Parmi les près de 200 millions d'électeurs appelés à voter jeudi figurent les habitants de Bangalore (sud), capitale de la haute technologie qui abrite les locaux de Microsoft et Google en Inde et est une ville cruciale dans le duel entre le Congrès et le Bharatiya Janata Party (BJP) du candidat nationaliste hindou Narendra Modi.

Dans l'Etat du Chhattisgarh (centre), où une attaque de rebelles maoïstes a tué 14 personnes pendant le week-end, le début du scrutin a été marqué jeudi par une nouvelle attaque à la bombe contre une ligne de chemin de fer dans le district de Bokaro, qui a interrompu la circulation des trains.

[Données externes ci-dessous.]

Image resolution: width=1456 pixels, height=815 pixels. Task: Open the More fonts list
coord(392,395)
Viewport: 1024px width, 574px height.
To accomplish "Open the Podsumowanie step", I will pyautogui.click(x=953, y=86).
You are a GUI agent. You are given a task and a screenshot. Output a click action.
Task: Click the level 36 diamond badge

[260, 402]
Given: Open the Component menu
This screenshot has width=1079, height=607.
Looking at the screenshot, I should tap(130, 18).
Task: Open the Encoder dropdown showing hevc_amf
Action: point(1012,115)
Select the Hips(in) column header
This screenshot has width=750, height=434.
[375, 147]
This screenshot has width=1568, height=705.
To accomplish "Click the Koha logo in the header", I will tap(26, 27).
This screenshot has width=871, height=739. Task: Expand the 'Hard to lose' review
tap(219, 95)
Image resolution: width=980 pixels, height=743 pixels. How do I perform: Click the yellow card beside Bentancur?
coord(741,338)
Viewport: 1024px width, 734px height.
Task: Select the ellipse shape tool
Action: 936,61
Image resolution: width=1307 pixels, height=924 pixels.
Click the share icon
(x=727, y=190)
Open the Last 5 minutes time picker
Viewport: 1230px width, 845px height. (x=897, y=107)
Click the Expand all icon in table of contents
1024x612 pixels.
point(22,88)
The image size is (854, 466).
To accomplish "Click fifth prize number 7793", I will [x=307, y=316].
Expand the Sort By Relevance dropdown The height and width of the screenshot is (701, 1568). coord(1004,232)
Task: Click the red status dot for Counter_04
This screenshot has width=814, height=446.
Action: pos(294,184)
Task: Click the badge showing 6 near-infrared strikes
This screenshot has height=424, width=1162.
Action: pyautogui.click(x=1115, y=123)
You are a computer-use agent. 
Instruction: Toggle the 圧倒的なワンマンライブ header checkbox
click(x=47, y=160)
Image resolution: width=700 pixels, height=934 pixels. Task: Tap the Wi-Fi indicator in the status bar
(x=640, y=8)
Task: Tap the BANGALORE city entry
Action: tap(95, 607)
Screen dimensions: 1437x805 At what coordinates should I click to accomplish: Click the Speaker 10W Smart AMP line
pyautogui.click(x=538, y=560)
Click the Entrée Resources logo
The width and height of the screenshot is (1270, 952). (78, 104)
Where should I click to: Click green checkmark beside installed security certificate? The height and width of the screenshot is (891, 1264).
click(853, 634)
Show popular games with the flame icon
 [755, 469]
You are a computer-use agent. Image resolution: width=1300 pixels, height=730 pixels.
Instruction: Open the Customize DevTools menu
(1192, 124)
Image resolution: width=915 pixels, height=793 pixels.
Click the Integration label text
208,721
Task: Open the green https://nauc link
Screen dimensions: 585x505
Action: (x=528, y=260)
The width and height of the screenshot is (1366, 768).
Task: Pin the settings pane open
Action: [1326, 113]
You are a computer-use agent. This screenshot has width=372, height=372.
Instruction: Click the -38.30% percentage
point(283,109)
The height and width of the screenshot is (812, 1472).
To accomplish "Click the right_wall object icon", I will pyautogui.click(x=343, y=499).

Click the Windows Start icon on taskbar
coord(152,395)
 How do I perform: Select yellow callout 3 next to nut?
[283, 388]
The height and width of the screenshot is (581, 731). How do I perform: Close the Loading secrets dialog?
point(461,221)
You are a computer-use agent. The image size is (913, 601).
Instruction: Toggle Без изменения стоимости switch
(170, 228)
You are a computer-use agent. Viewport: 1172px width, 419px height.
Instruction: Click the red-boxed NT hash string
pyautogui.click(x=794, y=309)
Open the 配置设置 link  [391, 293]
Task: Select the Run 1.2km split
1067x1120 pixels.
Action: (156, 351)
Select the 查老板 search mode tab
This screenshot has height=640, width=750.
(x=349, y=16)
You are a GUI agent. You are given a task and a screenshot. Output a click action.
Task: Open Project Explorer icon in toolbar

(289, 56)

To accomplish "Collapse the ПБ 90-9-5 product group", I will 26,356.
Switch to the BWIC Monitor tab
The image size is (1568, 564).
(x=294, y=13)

Le parti du Congrès, dirigé par Sonia Gandhi et qui domine le paysage politique depuis l'indépendance, est donné perdant, usé par dix ans de pouvoir, des scandales de corruption à répétition et une économie au ralenti.

Sonia Gandhi a attaqué frontalement Modi lors d'un meeting mercredi, estimant qu'il était un risque pour la tradition laïque de l'Inde et représentait "une combinaison dangereuse de fanatisme religieux, de pouvoir et d'argent".

La fille de Sonia, Priyanka, âgée de 42 ans, a fait une irruption remarquée dans la campagne en s'en prenant également au candidat du BJP.

"L'idéologie du Congrès est d'unir le peuple et de maintenir l'unité du pays tandis que celle de l'opposition est de diviser", a-t-elle déclaré.

Le leader du BJP a riposté mercredi soir en estimant que la famille Gandhi avait comme "seule obsession d'abattre Modi". "Mais Modi ne perd pas et ne meurt pas", a-t-il dit, parlant de lui à la troisième personne, cité par des médias indiens.

Il a par ailleurs refusé de demander pardon pour les émeutes sanglantes qui ont ensanglanté en 2002 le Gujarat, l'Etat qu'il dirige depuis 2001.

"Si je suis coupable, pendez-moi sur la place de la ville", a-t-il déclaré dans un entretien à une chaîne de télévision.